▸ **REQUIRED TASKS**:
a: For the writing blog posts, mark each statement yes or no and quote the words of the posts that settle it: (i) The blog had been running for about ten years. (ii) The writer finished in 9th place in the writing prompt results. (iii) The phone number on the call looked like it came from a call center.
b: Translate this sentence from the writing blog posts into Spanish: "I started preparing lunch and then heard a beep."
c: Transcribe a stretch of the writing blog posts. Begin at the words that have "Shouldn’t I accept", and stop after "was not me.".

▸ **PASSAGE SHOWN**:
__________________________________________________
Showing posts with label writing. Show all posts
Showing posts with label writing. Show all posts

Saturday, February 29, 2020

A Win


There are days when I feel that I have tried to do many things, but none of them have really worked out great. That maybe I should stop stressing myself out and just have fun.
There was one particular moment this month when I was seriously questioning myself.
Why am I persisting with a blog that no one reads anymore?

Why am I slogging on weekends trying to learn writing fiction when it doesn’t come naturally?

Why was I painstakingly breaking my head and my shoulder trying to write stories for a competition when none of them had been good enough to be in the top ten of any month of this writing season?

Shouldn’t I accept the reality and my limitations and set goals that were more real, more achievable?

My phone rang. The number displayed looked like a call-center one, but since I was not doing anything else I answered. The lady confirmed my identity and then told me that I had been shortlisted for Upamanyu Chatterjee’s writing prompt and requested me to be online when they declared the winners on twitter and Facebook!

The timing made it seem like the universe hugging me!

I logged on right after 1.00 pm. Didn’t seem to look too eager even to myself.

The 10th winner had already been announced. It was not me.
Last season, I had been at 9th position for one month. No, I was not 9th either.
I was sweating when I realized I wasn’t even at 8th.
After they declared the 7th position, I signed out.

I was not putting myself through this tension. It wasn’t like an exam I had to pass to get a degree and a job. 

Maybe, shortlisting didn’t mean top ten. Maybe that call was a mistake.

I started preparing lunch and then heard a beep. I had forgotten to sign out of twitter.

I was at Number 3!

It felt like something out there reached out and told me that the time and effort I had spent wasn’t all in vain. And that I needed to keep going, keep writing.



Saturday, February 15, 2020

Giving up-Not


Isn’t creating targets and deadlines for something you are doing for yourself self-defeating? Why stress yourself out, force yourself to do something which you love doing anyway?

Because otherwise I’d never do the thing I love to do.

I wrote non-stop in December in January, almost writing the same number of posts that I had written ever since I started this blog, ten years ago. Yeah TEN. I started it as a stress buster and because I liked putting words together and watching stories emerge. I became a part of a group who enjoyed reading each other’s words and that kept all of us going.

And then other things took over. It wasn’t that life got busier, it was always crazy, but I am not sure why the habit just broke. I made a few full-intentioned but half-hearted attempts to get back but couldn’t get back. No one was reading my posts anymore, so there were no commitments to uphold.

A promise made me realize, I could write regularly (even if it wasn’t always sensible or coherent). Managing time was stressful, so after the 2nd month, I decided not to make a commitment anymore. To write only when I had the time and the story. And I didn’t write anything for the next half a month.
__________________________________________________
▸ **LISTED RECORDS**:
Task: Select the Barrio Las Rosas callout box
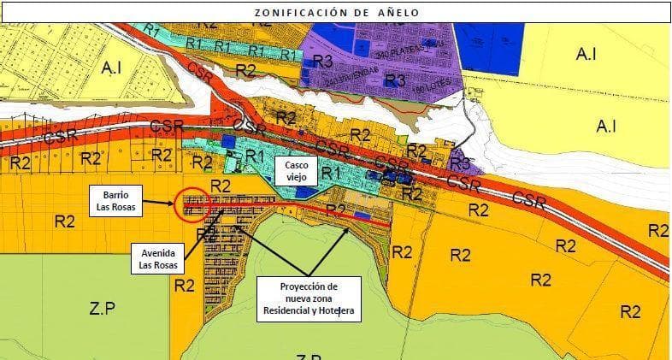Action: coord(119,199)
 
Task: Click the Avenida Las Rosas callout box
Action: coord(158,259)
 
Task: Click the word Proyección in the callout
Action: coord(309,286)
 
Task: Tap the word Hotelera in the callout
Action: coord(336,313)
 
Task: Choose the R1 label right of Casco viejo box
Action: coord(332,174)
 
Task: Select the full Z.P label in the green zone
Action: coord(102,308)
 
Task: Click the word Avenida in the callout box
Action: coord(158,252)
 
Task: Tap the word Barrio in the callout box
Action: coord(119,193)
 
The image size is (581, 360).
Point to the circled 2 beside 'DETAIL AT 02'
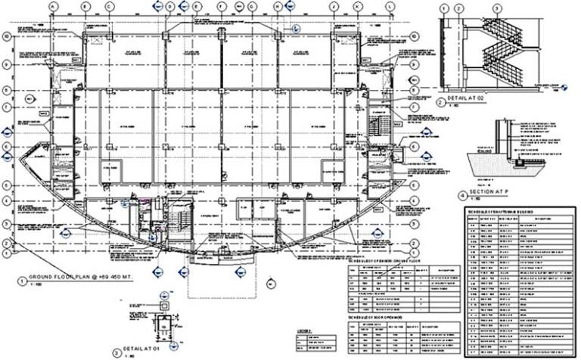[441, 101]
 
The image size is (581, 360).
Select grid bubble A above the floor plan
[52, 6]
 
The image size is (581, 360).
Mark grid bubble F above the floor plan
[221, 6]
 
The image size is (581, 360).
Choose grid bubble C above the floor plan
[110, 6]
__________________________________________________
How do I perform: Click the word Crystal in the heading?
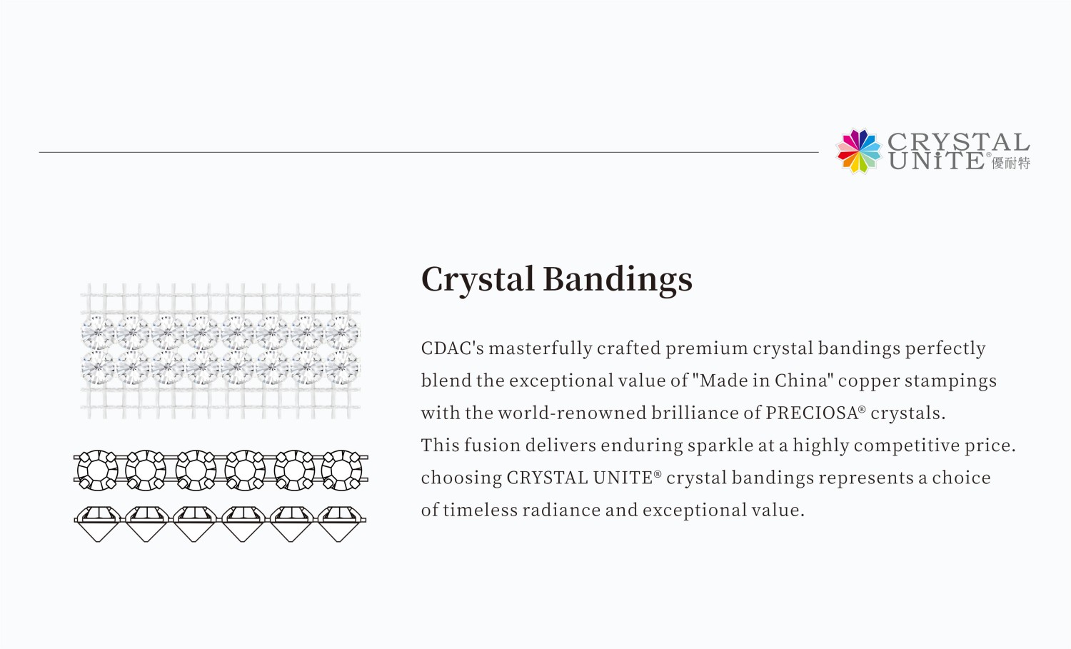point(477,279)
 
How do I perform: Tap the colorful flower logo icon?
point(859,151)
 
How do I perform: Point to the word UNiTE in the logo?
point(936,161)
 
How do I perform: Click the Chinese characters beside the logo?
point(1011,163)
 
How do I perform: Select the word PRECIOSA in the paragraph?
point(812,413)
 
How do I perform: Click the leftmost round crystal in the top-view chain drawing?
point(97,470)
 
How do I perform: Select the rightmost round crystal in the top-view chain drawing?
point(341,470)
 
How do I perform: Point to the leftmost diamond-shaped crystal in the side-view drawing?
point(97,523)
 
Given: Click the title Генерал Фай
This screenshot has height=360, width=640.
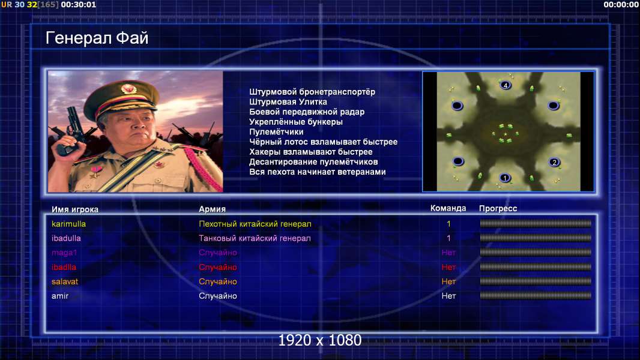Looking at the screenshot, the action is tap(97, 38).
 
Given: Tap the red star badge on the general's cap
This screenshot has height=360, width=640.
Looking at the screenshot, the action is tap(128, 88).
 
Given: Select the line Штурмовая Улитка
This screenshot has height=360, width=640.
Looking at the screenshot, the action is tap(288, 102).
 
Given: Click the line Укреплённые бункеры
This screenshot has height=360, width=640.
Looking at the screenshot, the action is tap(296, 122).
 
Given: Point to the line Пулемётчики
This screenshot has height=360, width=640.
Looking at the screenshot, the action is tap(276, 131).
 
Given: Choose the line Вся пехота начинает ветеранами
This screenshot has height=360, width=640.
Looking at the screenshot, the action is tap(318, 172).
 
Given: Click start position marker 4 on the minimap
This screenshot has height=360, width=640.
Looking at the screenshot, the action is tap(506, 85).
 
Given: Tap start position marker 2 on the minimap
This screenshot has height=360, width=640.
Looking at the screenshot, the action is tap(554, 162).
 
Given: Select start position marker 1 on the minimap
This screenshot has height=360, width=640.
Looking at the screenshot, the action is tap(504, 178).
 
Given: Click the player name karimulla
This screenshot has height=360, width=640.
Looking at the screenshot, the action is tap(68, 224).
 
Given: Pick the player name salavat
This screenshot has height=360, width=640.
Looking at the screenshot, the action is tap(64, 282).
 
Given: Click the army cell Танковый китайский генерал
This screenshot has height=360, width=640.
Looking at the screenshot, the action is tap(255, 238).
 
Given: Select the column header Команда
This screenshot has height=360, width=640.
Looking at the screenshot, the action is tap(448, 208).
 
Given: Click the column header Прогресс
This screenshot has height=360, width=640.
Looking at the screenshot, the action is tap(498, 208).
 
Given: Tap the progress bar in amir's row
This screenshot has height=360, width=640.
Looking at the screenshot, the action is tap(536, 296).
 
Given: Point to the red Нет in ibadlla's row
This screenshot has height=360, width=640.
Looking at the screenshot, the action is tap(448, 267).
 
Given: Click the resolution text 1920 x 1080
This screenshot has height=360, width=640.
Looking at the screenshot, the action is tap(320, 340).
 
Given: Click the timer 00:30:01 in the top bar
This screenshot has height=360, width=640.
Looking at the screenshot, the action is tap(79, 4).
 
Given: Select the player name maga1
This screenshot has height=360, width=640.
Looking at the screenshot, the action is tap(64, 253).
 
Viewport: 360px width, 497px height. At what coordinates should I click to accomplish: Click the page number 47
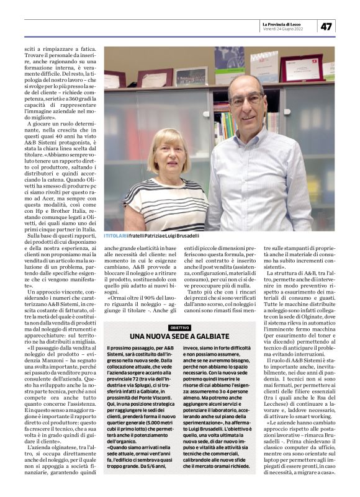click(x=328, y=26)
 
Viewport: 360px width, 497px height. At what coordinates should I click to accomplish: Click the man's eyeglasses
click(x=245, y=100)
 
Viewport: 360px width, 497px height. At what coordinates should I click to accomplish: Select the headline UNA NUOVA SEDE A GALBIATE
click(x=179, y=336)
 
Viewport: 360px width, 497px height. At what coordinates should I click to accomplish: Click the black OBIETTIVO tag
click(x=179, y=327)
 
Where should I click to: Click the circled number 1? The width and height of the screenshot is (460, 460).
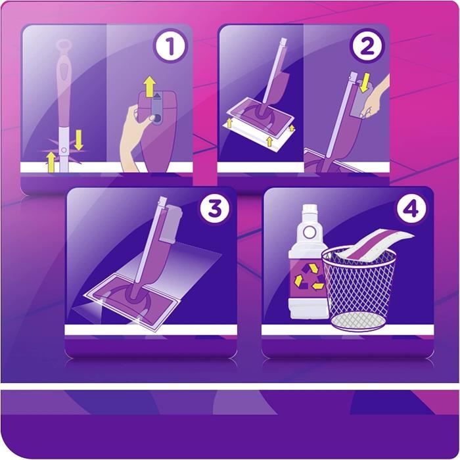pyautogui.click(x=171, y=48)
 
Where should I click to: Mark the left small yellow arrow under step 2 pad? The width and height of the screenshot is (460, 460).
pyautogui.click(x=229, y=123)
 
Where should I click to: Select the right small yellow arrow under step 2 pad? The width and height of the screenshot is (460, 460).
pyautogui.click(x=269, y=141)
__________________________________________________
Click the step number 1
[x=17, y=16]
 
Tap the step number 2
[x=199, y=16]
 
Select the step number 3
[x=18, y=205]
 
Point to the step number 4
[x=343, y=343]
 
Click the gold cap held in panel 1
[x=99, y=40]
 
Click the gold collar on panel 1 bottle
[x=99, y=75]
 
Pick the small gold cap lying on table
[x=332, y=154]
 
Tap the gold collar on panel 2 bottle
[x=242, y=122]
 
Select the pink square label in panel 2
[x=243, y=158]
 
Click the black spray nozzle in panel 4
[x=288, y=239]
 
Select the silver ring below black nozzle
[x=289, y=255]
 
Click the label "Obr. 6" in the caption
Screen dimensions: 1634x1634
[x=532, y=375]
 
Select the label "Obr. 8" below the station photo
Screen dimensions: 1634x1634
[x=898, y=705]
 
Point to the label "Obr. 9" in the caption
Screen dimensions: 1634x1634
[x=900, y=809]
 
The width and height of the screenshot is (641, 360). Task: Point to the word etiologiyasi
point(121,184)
__________________________________________________
▸ **THE ANSWERS**:
a:
(i) Yes: "ever since I started this blog, ten years ago"
(ii) No: "I was at Number 3!"
(iii) Yes: "The number displayed looked like a call-center one"

b: Empecé a preparar el almuerzo y entonces oí un pitido.

c:
Shouldn’t I accept the reality and my limitations and set goals that were more real, more achievable?

My phone rang. The number displayed looked like a call-center one, but since I was not doing anything else I answered. The lady confirmed my identity and then told me that I had been shortlisted for Upamanyu Chatterjee’s writing prompt and requested me to be online when they declared the winners on twitter and Facebook!

The timing made it seem like the universe hugging me!

I logged on right after 1.00 pm. Didn’t seem to look too eager even to myself.

The 10th winner had already been announced. It was not me.